**EXTRACT**
________

|
|
|
|
|
by Avernar
3209 days ago
|
|
What do you mean by "expose UTF-8"? Because nothing about UTF-8 requires that you give byte access to the string. As for indexing, strings shouldn't require indexing period. That's the ASCII way of thinking, especially fixed width columns and such. You should be thinking relatively. For example, find me the first space then using that point in the string the next character needs to be letter. When you build you're code that way you don't fall for the trap of byte indexing or the performance hit of codepoint indexing (UTF-8) or grapheme indexing (all encodings). |
|
For example, I work for a company that does business in the (US) Medicare space. Every Medicare beneficiary has a HICN -- Health Insurance Claim Number -- and HICNs come in different types which need to be identified. Want to know how to identify them? By looking at prefix and suffix characters in specific positions, and the length of what comes between them. For example, the prefix 'A' followed by six digits means the person identified is the primary beneficiary and was first covered under the Railroad Retirement Board benefit program. Doing this without indexing and length operations is madness.
These data types can and should be subjected first to some basic checks to ensure they're not nonsense (i.e., something expected to be a numeric value probably should not contain Linear B code points, and it's probably a good idea to at least throw a regex at it first, but then applying regex to Unicode also has quirks people don't often expect at first...).

________

Data entries:
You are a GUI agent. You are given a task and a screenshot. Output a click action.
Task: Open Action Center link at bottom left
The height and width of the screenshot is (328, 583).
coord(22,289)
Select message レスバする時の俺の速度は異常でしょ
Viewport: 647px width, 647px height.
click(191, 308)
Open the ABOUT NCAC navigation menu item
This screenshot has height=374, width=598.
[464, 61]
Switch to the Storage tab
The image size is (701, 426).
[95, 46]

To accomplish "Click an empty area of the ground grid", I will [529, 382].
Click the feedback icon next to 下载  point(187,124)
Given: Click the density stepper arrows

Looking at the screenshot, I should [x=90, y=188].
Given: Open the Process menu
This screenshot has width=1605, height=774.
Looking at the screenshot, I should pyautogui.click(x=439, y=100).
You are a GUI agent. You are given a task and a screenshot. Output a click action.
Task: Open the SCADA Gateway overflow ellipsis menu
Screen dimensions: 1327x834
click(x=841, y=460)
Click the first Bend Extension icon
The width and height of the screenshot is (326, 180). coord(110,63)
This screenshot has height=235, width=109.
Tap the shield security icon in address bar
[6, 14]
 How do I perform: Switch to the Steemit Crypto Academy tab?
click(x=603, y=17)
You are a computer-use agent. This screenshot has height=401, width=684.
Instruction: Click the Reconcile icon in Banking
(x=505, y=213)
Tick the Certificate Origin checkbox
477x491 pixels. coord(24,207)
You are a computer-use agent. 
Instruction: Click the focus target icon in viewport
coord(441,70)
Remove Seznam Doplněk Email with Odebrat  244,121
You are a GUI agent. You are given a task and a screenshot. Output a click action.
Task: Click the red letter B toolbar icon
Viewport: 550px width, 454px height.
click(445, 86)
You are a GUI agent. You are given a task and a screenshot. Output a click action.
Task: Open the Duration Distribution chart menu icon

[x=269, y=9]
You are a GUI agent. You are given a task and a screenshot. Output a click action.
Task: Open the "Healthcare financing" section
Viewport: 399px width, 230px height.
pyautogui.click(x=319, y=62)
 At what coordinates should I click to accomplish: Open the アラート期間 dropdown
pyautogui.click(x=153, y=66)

________

**USING THE INFORMATION**
1. Decide whether each statement agrees with the thread on UTF-8 string indexing: (a) Strings should not need indexing. (b) The prefix 'A' followed by six digits marks someone other than the primary beneficiary. (c) Applying regex to Unicode has quirks. For each, answer yes or no and quote the words that decide it.
2. In the thread on UTF-8 string indexing, what does HICN stand for?

**YOUR RESPONSES**
1.
(a) Yes: "strings shouldn't require indexing period."
(b) No: "the prefix 'A' followed by six digits means the person identified is the primary beneficiary"
(c) Yes: "applying regex to Unicode also has quirks people don't often expect at first"

2. Health Insurance Claim Number.